▶ Information provided:

#####

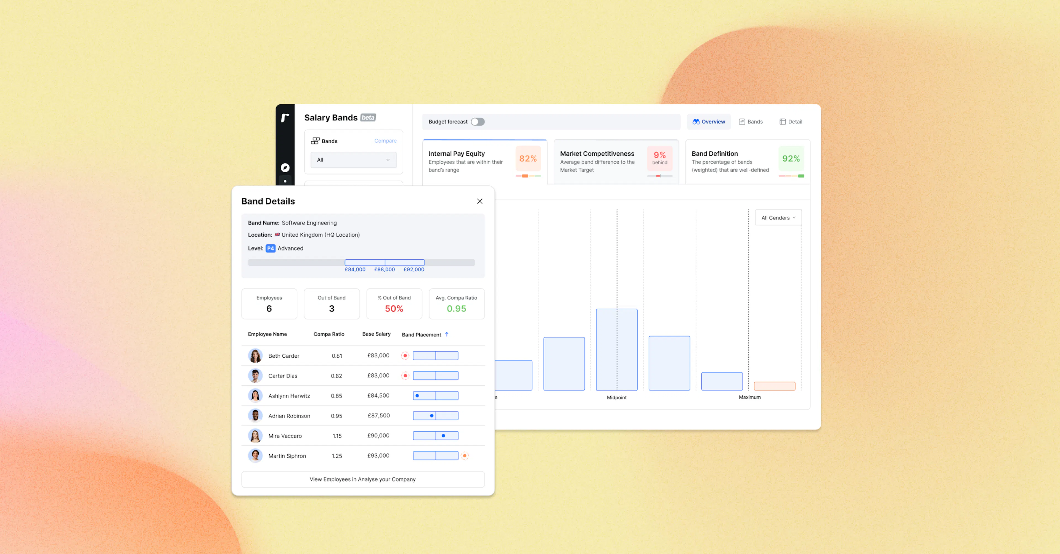The width and height of the screenshot is (1060, 554).
Task: Click the tallest bar at Midpoint
Action: point(616,349)
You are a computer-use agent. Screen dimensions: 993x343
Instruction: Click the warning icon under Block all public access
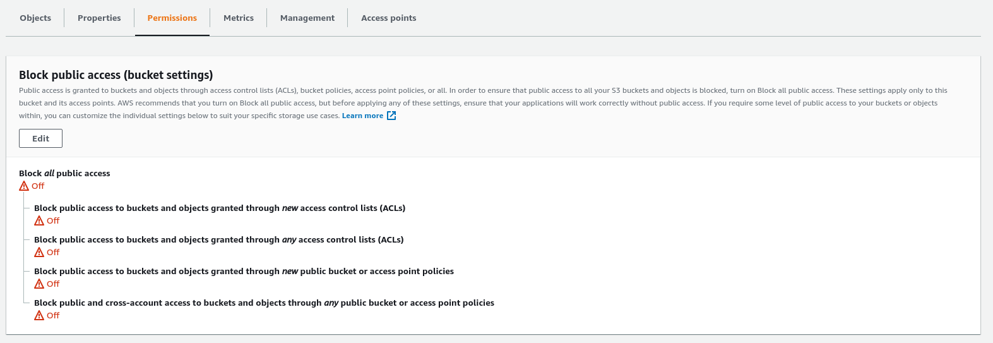coord(24,186)
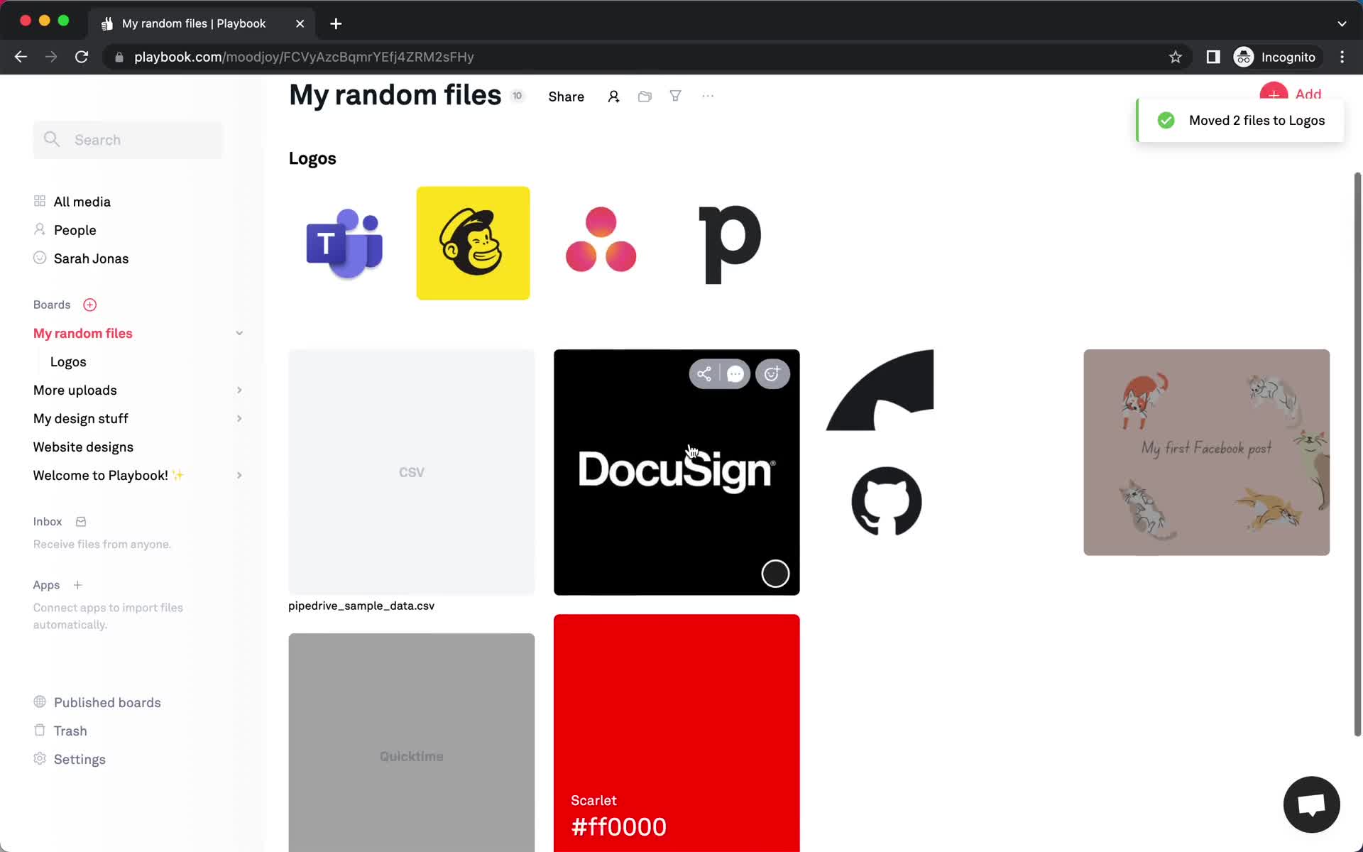Click the share icon on DocuSign file

tap(704, 373)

#####

Rewrite the data with every "warning icon" changed to "alert icon" and everything else left as it is. Omit the pictures from your answer.

The width and height of the screenshot is (1060, 554).
Task: Click the tallest bar at Midpoint
Action: point(616,349)
You are a computer-use agent. Screen dimensions: 993x343
Instruction: Click the alert icon under Block all public access
coord(24,186)
Click the share icon on DocuSign file

tap(704, 373)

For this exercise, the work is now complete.